TEXT.

┌────────

4.2              The VP-CRO is responsible for overseeing all credit risks associated with physical and derivative energy commodity forward market transactions for electrical capacity, electrical energy, and other energy commodities and/or locational basis for same. The primary responsibility is to identify, monitor and report risk exposures and ensure that the Energy Risk Management Committee is kept informed regarding these exposures.  The VP-CRO’s responsibilities with regard to credit include:

4.2.1          Reviewing and approving counterparties;

4.2.2          Ensuring adherence to established credit risk tolerances and policies;

4.2.3          Providing recommendations and support in the formulation and implementation of credit risk management policies;

4.2.4          Ensuring that the establishment of credit limits is within approved credit parameters;

4.2.5          Monitoring, measuring, and reporting counterparty company credit risk focusing on compliance with policies, limit utilization and the timely identification and resolution of adverse credit events/exposures to avoid/mitigate credit losses;

4.2.6          Coordinating collateral flows, if necessary,  in collaboration with the CFO;

4.2.7          Ensuring that credit exposure measurement is appropriate for each type of contract being entered into (i.e. firm, system, etc.);

4.2.8          Ensuring that counterparty credit limits are actively adjusted for the possible changing of counterparty credit worthiness; and reviewed at least yearly or more frequently if appropriate.

4.2.9          Developing and promoting effective communication within the organization  to facilitate the credit approval process, monitor credit risks and manage policy related matters;

4.2.10     Periodically (at least annually) reviewing the Authority’s credit policies and recommending necessary adjustments and revisions to the ERMC to ensure that sound credit policies and procedures are in existence and are being applied;

4.2.11     Ensuring that credit documentation and files are current, complete and properly maintained;

4.2.12     Overseeing credit risk management and administration personnel including proper staffing, training and development, and;

4.2.13     Actively monitoring industry and market events;

4.2.14     Providing direct support to ERM and MED in matters related to credit policy.

└────────

DATA EXTRACT.
┌────────

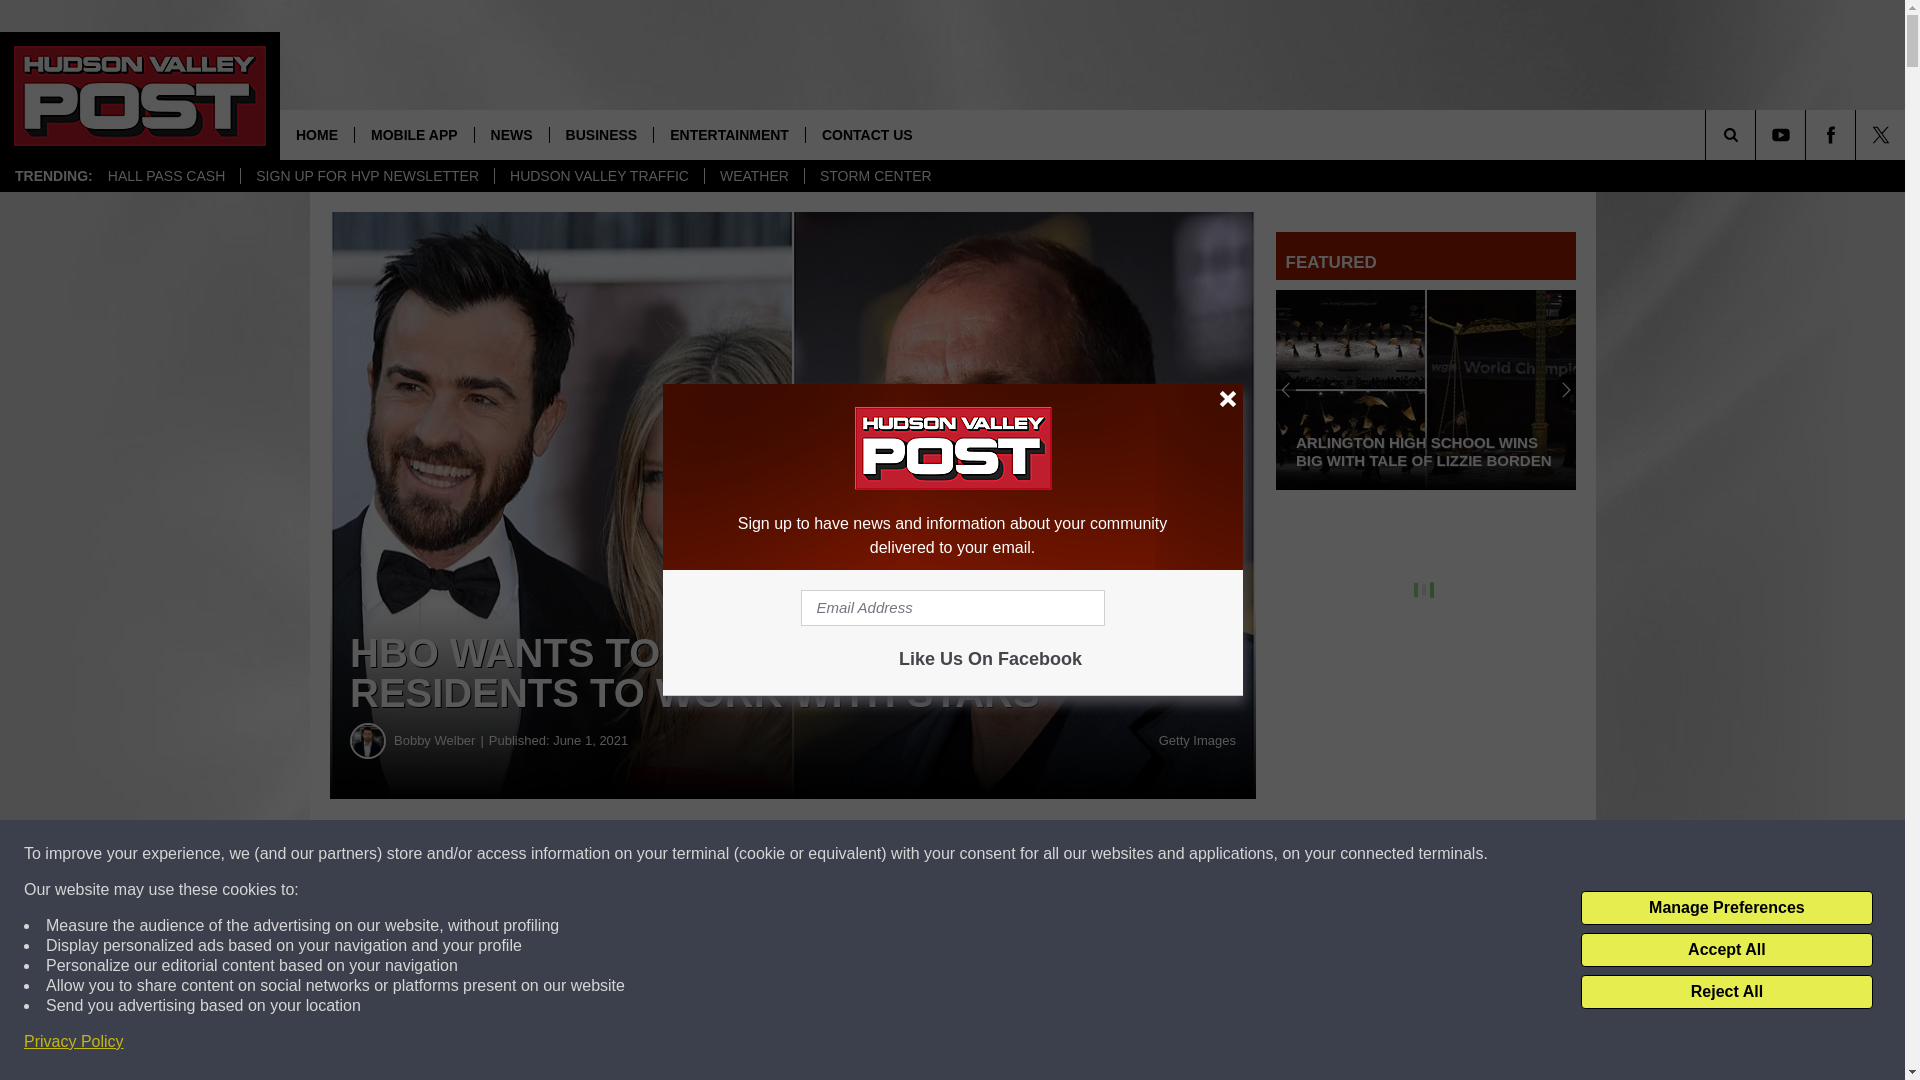 The height and width of the screenshot is (1080, 1920). What do you see at coordinates (366, 176) in the screenshot?
I see `SIGN UP FOR HVP NEWSLETTER` at bounding box center [366, 176].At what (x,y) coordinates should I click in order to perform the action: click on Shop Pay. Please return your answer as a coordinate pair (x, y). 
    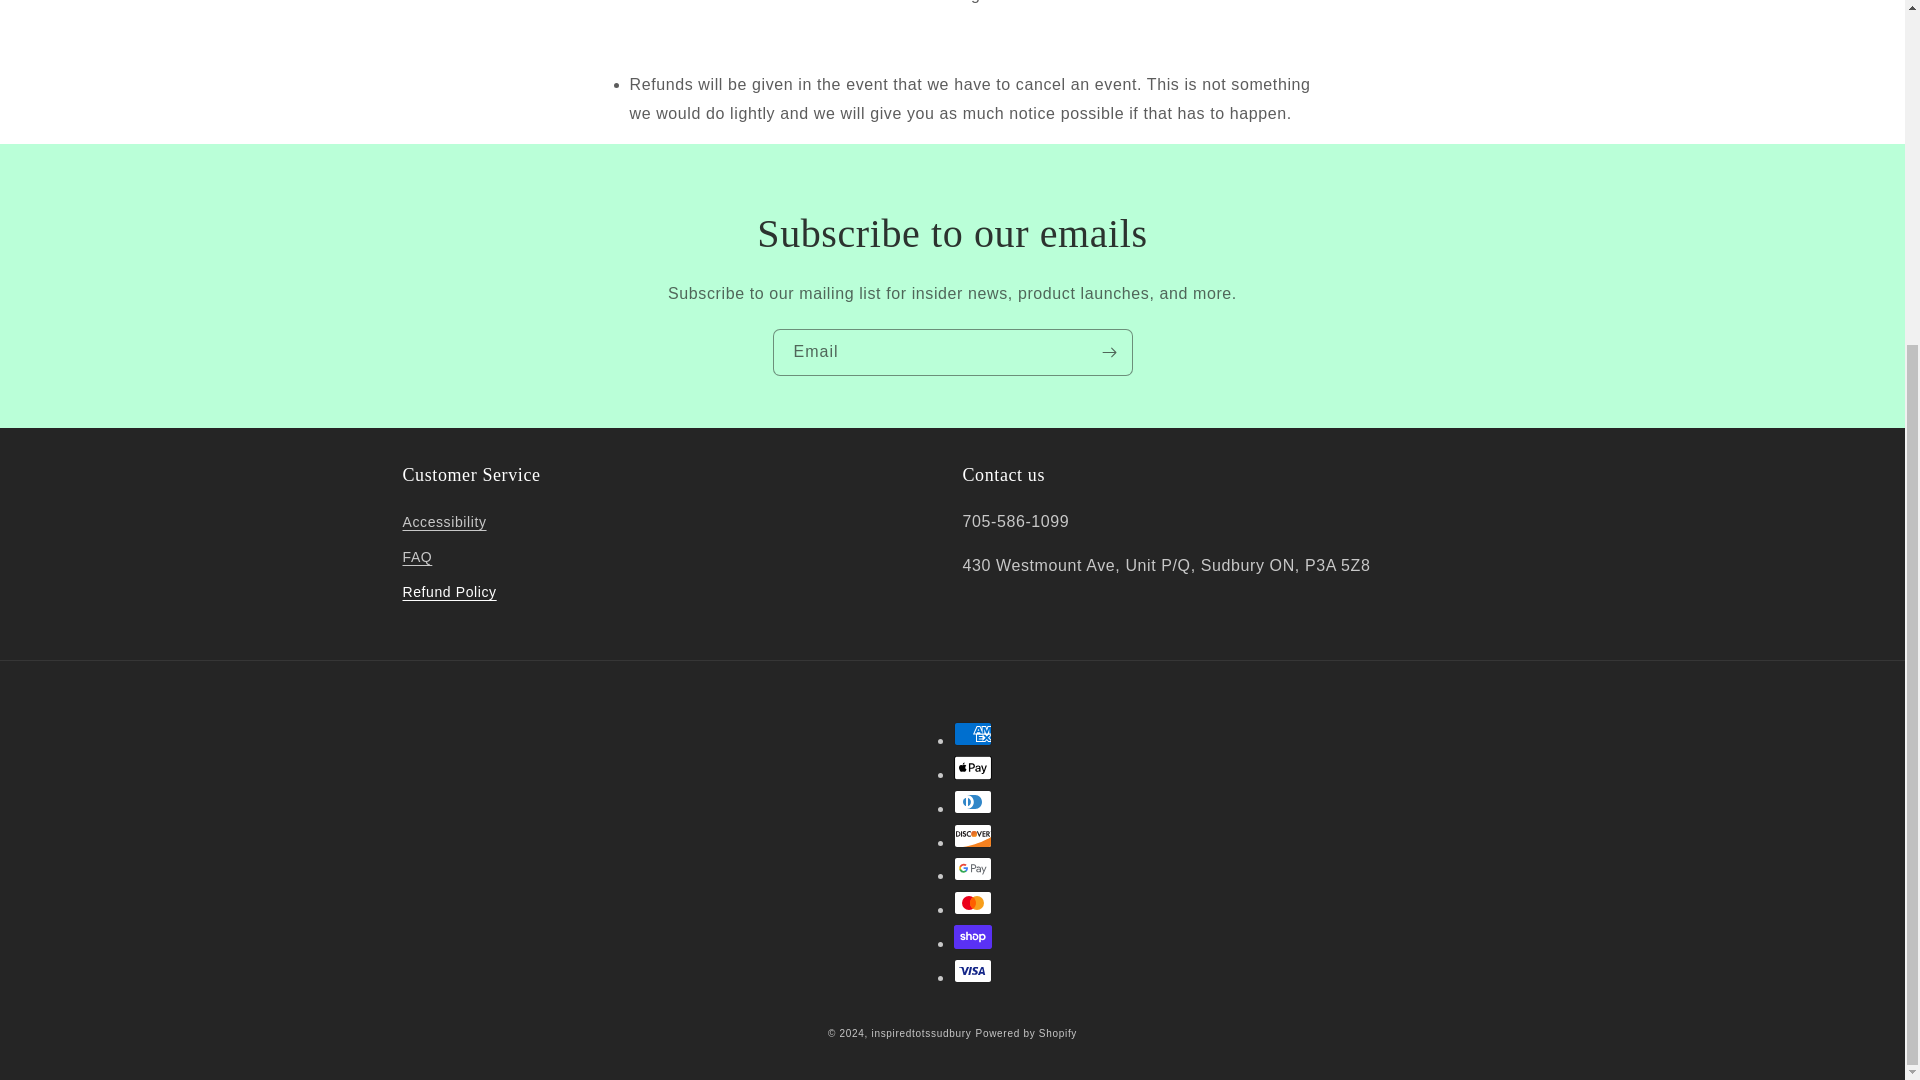
    Looking at the image, I should click on (973, 936).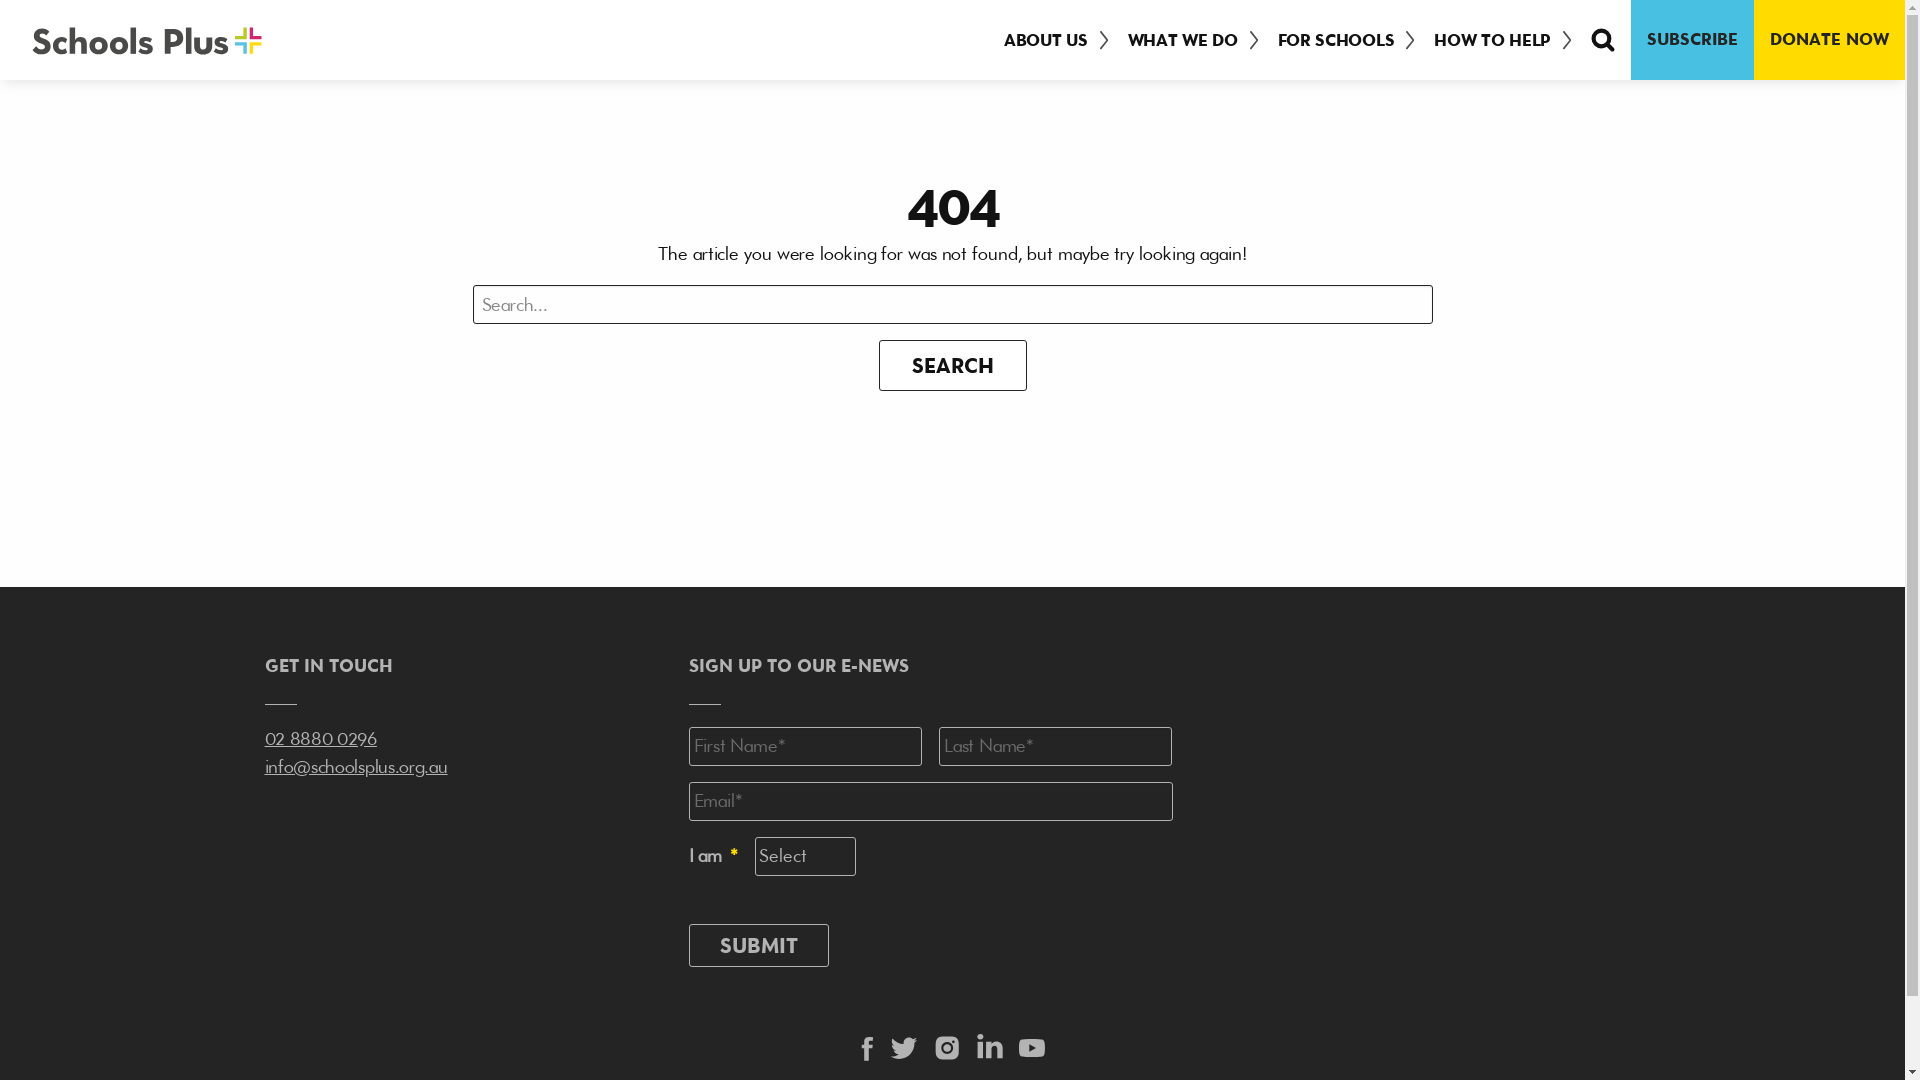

└────────

REQUIREMENT. List every abbreviation written wholly in capital letters that appears in the section on the VP-CRO's credit responsibilities.

RESPONSE TO THIS EXERCISE. VP-CRO, CFO, ERMC, ERM, MED